Dios le otorgó el don de milagros, entre otros. Las
curaciones extraordinarias se produjeron no solo con sus cuidados sino
simplemente con su presencia. Él, humildemente, advertía: «yo te curo,
Dios te sana». Como recibió el don de la bilocación, podía vérsele en
varios lugares a la vez consolando y remediando los males de unos y de
otros. Una vez vio que un obrero se caía del andamio de la torre y, para
no desobedecer –cuentan los testigos de la época– le dijo «¡detente!» y
a renglón seguido fue a solicitar permiso a su superior para salvarle,
mientras el albañil permanecía suspendido en el aire, permiso que que le
fue otorgado obrándose ese milagro que precisaba el buen hombre y que
se produjo ante su fuerte impresión y la del superior de Martín.

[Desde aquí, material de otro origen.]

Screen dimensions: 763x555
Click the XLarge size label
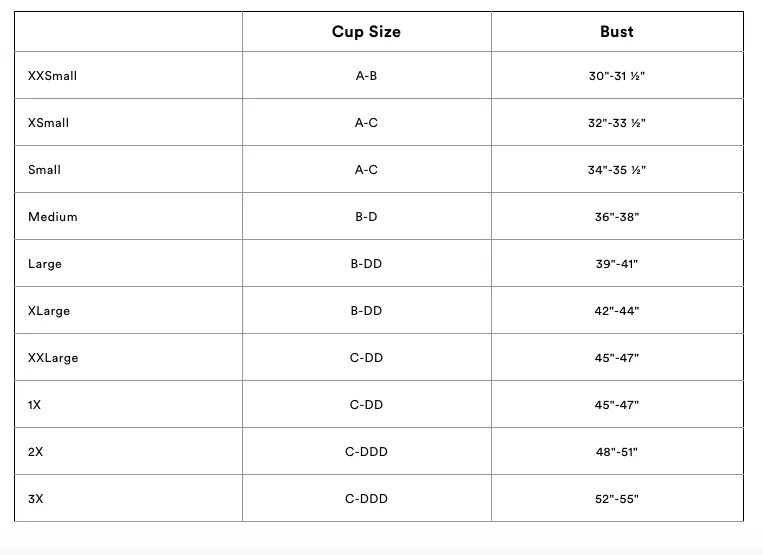point(49,311)
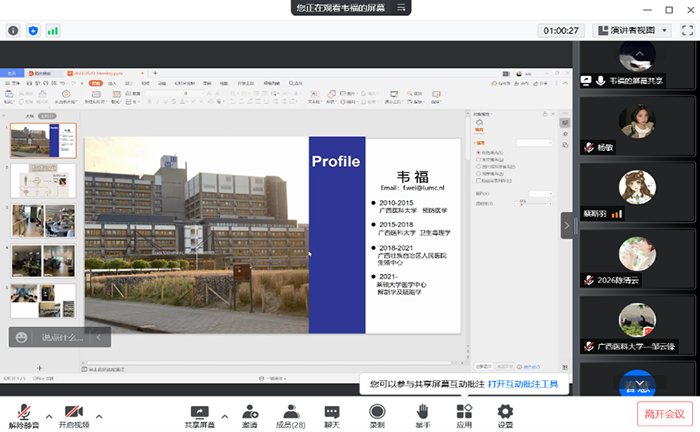Collapse the participant video sidebar arrow
Screen dimensions: 700x432
point(567,226)
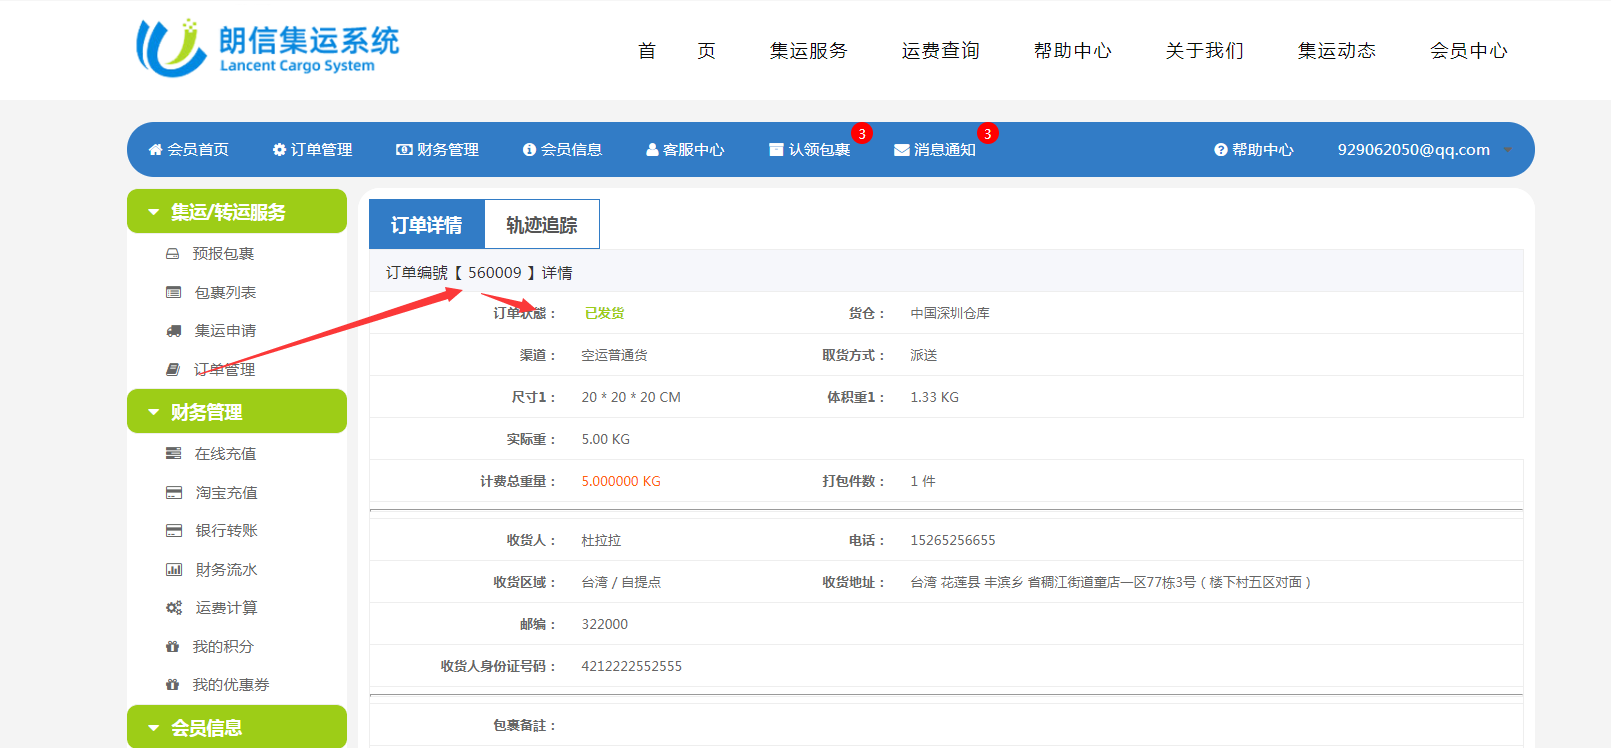Collapse the 集运/转运服务 sidebar section
This screenshot has height=748, width=1611.
point(236,212)
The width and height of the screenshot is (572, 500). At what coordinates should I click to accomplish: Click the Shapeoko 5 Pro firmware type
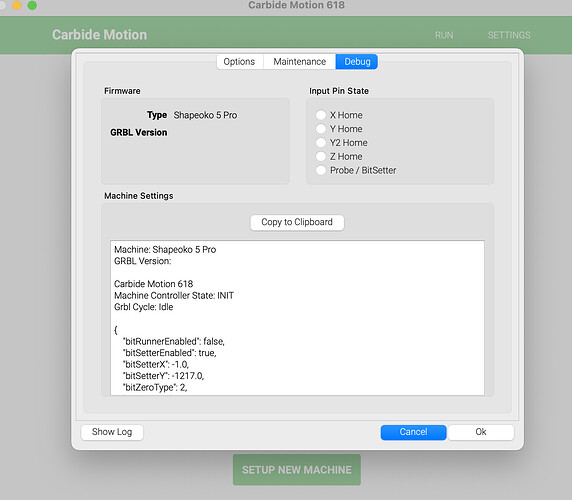[x=205, y=115]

Memorable fue la acción del santo durante la epidemia de viruela; se
convirtió en el «ángel de Lima». Hasta los animales hambrientos y
heridos eran objeto de su afecto. Fundó los Asilos y Escuelas de
Huérfanos de Santa Cruz para niños y niñas. Sus hermanos contemplaban
asombrados su intensísima acción apostólica cotidiana, preguntándose en
qué momento dormía.
Era estimado por todos, incluido el virrey, que no
ocultaba su veneración por él. En 1639 contrajo el tifus exantemático
que cursaba con espasmos, alta fiebre y delirios. Y supo que había
llegado su hora: «He aquí el fin de mi peregrinación sobre la tierra.
Moriré de esta enfermedad. Ninguna medicina será de provecho». Manifestó
que en ese instante le acompañaban la Virgen, San José, santo Domingo,
san Vicente Ferrer y santa Catalina de Alejandría. Y besando el
crucifijo falleció el 3 de noviembre de ese año. Gregorio XVI lo
beatificó en 1837. Juan XXIII lo canonizó el 6 de mayo de 1962, y lo
declaró santo patrón de la justicia social.